Wednesday 10 September 2008

When Stroke Inspires Hyper Creativity


This is not a soupy journey into the mind. It is a story about people whose brains were jolted and re-engineered by psychic trauma, leaving them with curious new talents.




"Line after line, all the time it was in rhyme," McHugh said. "Cup of tea, just for me, nice and sweetened, just be neat."



Eventually, his then-wife Jan McHugh handed him a sketch pad.



"And he'd filled a page with these little alien heads," she said. "There was hundreds on the page and every one of them had a different expression."




An Unwelcome Change


The old Tommy McHugh was no creative person or poet. Early in his liveliness, he was wild and hot-tempered. He got in trouble for fighting, stealing and diacetylmorphine addiction.
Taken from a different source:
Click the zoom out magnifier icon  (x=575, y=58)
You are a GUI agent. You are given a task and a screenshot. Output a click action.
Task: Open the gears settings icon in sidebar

When he suffered a stroke at 51, it was as if this man world Health Organization once had been processed in and out of prisons had now been processed into a new existence and doctors were no serve in attempting to explicate it.



"It was just unspeakable," Jan McHugh said. "And I was constantly on the earpiece to people, trying to get help. Or an understanding of what was going on. I thought he was ... going insane."



Tommy McHugh was convinced that he had two brains and he confronted his wife by claiming to be Vincent Van Gogh.



"At this point I was getting really scared," she said. "And he aforesaid, 'You just don't know me at all.' And I thought, well, I don't. I don't know you at all, really."



The partner off eventually divorced, but remain friends.